研究表明,Q phred=-10 log10(e)。Q30的堿基正確識別率達到99.90%,Q20堿基正確識別率為99%,測序數據可靠。表1

表1 堿基識別正確識別率與Phred分值之間的簡明對應關系

2.2 樣品相關性

研究表明,WN4/WH4,WN12/WH12,WN24/WH24,WN48/WH48兩兩比較后的r2均在0.85以上,兩兩比較的樣本相關性較好。圖1

圖1 兩兩樣品的相關性熱圖

2.3 陸地棉差異表達基因

研究表明,隨著時間增加,差異表達基因數量有所下降,在4～12 h時,上調基因增加,下調基因減少,在12～48 h時,上調基因大量減少,下調基因先增加后減少。鑒定出383個普遍上調基因和234個普遍下調基因。
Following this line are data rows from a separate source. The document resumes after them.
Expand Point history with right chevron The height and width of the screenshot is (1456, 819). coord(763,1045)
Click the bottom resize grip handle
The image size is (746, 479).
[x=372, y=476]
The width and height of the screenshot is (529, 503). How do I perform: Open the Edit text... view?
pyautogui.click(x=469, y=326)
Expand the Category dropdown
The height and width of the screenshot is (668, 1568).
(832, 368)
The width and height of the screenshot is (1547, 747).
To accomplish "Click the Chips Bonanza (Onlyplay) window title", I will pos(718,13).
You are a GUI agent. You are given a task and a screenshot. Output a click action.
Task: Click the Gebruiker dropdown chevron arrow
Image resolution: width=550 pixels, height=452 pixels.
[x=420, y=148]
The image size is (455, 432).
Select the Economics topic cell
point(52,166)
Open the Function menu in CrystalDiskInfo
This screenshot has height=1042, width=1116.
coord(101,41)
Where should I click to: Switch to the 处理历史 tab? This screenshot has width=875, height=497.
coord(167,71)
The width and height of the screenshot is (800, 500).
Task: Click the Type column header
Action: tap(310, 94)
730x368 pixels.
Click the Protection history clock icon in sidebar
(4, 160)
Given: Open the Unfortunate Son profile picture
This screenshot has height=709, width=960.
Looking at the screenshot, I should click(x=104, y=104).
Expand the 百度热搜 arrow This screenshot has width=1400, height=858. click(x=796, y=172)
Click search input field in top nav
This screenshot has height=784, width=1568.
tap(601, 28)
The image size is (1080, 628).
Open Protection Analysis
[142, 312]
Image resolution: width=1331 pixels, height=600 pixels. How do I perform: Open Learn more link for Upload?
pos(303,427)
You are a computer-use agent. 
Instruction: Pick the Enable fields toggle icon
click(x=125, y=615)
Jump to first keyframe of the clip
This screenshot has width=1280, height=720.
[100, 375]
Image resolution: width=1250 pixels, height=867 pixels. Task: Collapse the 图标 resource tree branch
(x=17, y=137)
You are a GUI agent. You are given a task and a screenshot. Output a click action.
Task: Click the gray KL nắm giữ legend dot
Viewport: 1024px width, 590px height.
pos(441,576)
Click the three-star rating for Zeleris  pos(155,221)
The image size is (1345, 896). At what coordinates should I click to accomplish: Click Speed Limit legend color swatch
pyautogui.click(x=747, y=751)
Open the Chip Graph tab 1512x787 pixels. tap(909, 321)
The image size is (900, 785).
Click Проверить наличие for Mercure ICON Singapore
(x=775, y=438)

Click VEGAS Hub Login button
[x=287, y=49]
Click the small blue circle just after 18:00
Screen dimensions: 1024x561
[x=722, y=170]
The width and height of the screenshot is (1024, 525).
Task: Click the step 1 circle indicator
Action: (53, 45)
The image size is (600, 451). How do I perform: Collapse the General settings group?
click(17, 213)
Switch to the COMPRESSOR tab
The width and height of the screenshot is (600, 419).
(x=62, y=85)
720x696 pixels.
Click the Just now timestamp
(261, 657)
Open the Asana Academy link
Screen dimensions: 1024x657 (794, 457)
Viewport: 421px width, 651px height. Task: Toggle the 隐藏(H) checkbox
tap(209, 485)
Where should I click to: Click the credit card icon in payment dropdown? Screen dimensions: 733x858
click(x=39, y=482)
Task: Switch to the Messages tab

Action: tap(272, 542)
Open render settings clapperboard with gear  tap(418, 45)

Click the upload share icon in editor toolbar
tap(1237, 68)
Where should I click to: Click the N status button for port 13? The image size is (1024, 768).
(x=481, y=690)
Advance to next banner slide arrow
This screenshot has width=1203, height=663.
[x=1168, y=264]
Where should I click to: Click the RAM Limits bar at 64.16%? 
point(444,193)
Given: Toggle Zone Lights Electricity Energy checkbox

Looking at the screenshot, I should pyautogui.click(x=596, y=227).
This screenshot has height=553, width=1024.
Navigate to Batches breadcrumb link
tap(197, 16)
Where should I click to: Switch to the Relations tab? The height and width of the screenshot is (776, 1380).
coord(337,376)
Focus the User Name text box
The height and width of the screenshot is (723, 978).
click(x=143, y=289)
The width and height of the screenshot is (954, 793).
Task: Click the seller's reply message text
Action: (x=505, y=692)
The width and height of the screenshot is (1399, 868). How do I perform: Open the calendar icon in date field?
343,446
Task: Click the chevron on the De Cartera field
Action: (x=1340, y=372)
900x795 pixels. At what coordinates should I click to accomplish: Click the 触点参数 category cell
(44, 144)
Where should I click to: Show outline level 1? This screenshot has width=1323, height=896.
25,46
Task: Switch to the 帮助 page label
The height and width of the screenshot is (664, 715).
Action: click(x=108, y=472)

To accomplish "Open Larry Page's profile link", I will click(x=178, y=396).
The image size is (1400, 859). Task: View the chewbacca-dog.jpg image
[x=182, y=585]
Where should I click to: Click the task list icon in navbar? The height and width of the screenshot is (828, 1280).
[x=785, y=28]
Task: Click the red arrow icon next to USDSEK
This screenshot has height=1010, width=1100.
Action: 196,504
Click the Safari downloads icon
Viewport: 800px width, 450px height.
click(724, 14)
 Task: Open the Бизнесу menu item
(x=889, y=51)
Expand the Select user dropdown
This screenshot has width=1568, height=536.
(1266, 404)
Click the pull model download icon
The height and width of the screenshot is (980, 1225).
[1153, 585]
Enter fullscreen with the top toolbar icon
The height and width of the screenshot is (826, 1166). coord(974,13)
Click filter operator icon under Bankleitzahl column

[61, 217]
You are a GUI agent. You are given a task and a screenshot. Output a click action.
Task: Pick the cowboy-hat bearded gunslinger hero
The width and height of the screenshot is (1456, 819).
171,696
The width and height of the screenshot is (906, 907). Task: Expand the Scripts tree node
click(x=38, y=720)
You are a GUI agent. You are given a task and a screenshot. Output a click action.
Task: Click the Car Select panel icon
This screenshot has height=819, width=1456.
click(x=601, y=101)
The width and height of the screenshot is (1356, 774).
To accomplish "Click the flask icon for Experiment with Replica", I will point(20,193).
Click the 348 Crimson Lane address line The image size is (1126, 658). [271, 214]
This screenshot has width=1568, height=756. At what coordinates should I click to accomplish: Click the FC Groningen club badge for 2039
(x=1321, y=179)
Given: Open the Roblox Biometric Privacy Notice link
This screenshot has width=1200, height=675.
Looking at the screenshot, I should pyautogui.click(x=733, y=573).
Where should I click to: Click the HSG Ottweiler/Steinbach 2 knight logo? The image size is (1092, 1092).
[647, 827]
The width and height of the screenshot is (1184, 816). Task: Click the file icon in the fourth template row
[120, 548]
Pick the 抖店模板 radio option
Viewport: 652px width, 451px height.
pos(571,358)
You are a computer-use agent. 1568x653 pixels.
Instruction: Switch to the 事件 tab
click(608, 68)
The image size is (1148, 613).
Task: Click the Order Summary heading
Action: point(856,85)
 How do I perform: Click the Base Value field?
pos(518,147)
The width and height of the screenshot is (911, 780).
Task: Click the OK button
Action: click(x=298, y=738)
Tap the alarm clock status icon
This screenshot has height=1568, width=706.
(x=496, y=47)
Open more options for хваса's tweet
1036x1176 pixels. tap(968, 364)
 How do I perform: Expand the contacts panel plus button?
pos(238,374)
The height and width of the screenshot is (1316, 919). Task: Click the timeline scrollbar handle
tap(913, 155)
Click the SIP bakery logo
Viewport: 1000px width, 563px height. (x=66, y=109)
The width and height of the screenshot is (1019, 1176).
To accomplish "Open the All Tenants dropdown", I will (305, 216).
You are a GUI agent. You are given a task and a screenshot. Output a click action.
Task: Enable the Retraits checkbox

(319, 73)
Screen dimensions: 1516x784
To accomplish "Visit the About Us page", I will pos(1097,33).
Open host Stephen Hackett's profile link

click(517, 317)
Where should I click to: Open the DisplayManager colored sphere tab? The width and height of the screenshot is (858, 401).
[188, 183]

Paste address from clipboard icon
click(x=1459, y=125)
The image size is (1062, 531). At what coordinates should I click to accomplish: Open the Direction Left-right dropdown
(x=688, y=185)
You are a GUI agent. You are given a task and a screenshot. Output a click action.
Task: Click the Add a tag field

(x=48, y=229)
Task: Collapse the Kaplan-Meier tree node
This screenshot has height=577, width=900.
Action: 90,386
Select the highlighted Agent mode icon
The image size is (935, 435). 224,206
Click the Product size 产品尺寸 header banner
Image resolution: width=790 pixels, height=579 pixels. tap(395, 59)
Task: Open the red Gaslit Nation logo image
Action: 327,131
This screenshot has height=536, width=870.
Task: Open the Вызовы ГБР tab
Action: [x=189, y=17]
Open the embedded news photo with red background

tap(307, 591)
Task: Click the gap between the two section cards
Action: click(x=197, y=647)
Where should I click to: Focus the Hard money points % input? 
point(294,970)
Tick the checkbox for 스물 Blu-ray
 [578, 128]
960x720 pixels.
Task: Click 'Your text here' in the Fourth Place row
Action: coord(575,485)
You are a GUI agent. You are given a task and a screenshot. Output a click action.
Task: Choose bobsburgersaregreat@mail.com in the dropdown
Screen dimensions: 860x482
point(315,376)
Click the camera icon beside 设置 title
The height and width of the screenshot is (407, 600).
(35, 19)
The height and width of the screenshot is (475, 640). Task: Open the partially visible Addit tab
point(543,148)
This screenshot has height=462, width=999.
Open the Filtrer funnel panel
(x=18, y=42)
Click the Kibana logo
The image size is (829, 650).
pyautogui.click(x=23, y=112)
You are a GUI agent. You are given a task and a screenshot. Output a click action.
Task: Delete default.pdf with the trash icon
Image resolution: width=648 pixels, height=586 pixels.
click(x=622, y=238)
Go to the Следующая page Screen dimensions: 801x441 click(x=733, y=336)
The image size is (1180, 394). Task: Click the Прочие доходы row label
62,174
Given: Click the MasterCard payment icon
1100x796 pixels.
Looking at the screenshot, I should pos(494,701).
隨著熱處理時間延長,WN4/WH4,WN12/WH12,WN24/WH24,WN48/WH48之間特異上調基因的數量呈減少趨勢,上調基因數量分別為2 359個、2 171個、1 092個、418個,下調基因的數量趨于平緩增加,下調基因數量分別為1 733個、1 356個、1 424個、1 490個,下調基因的數量趨于平緩增加。圖2,圖3

圖2 上調和下調基因總數

圖3 上調和下調基因的韋恩圖

2.4 共有差異表達基因GO功能富集

研究表明,差異表達基因主要富集在L-苯丙氨酸分解代謝過程、應激反應、蛋白質復性、類固醇生物合成的過程、超氧化物歧化酶活性的正調節、鋅離子跨膜轉運、蛋白質折疊、系統獲得性抵抗力的調節、金屬離子傳輸等生物學過程,苯丙氨酸轉氨酶活性、催化活性、3-β-羥基-δ5-類固醇脫氫酶活性、過渡金屬離子結合、鋅離子跨膜轉運體活性、金屬離子跨膜轉運體活性、轉移酶活性,轉移酰基、ATP結合、鈣調素結合等分子功能,細胞質細胞組分。圖4

圖4 DEGs基因GO功能富集

2.5 共有差異表達基因的KEGG

研究表明,有241個(P-value<0.000 1)差異基因被注釋。差異基因主要富集在類黃酮生物合成、次級代謝產物的生物合成、苯丙烷代謝、晝夜節律-植物、代謝途徑、酮體的合成與降解、內質網蛋白加工等12個途徑。內質網蛋白質加工富集到17個差異基因都表達下調,17個DEGs與熱激反映有關,高溫脅迫下,熱激蛋白基因下調,受到抑制。表2,表3

表2 17個差異基因熱激蛋白(HSP)

表3 差異基因KEGG富集變化

2.6 轉錄因子表達

研究表明,在差異基因中,鑒定出39個轉錄因子,其主要富集在MYB、WRKY、ERF、NAC等轉錄因子家族,其中WRKY和MYB兩大家族具有最多差異基因,15個和9個差異基因,兩大家族差異基因主要參與高溫脅迫表達,且大部分基因都是上調表達,起著重要作用。表4

表4 差異基因的轉錄因子

2.7 高溫脅迫相關基因

研究表明,在整個時期表達量差異倍數較為顯著的基因Gohir.A08G104100(Small heat shock protein, chloroplastic,HSP22),熱休克蛋白家族成員,是高溫脅迫主要的基因,對植物的耐熱性至關重要。Gohir.D08G033300(Probable 1-deoxy-D-xylulose-5-phosphate synthase 2, chloroplastic,Os07g0190000),催化丙酮酸的C原子2和3與3-磷酸甘油醛之間的酰基縮合反應,生成1-脫氧-D-木酮糖-5-磷酸(DXP),是質體類異戊二烯生物合成的限制酶,對葉綠體發育至關重要。

續表4 差異基因的轉錄因子

3 討 論

3.1高溫是影響植物生長發育的不利因素,造成大量的產量損失[23]。盡管高溫脅迫對作物的生理效應已被廣泛報道,但對其潛在的分子機制的了解仍然有限。研究對正常溫度和高溫脅迫下的陸地棉進行RNA-Seq測序,鑒定出陸地棉轉錄組上調差異表達基因383個,下調差異表達基因234個;可見,抗熱基因為上調表達,高溫脅迫限制了陸地棉的某些代謝活動;下調表達低于上調表達;與李川等[23]、翟秀明等[24]對植物高溫脅迫下的基因表達上下調結果一致。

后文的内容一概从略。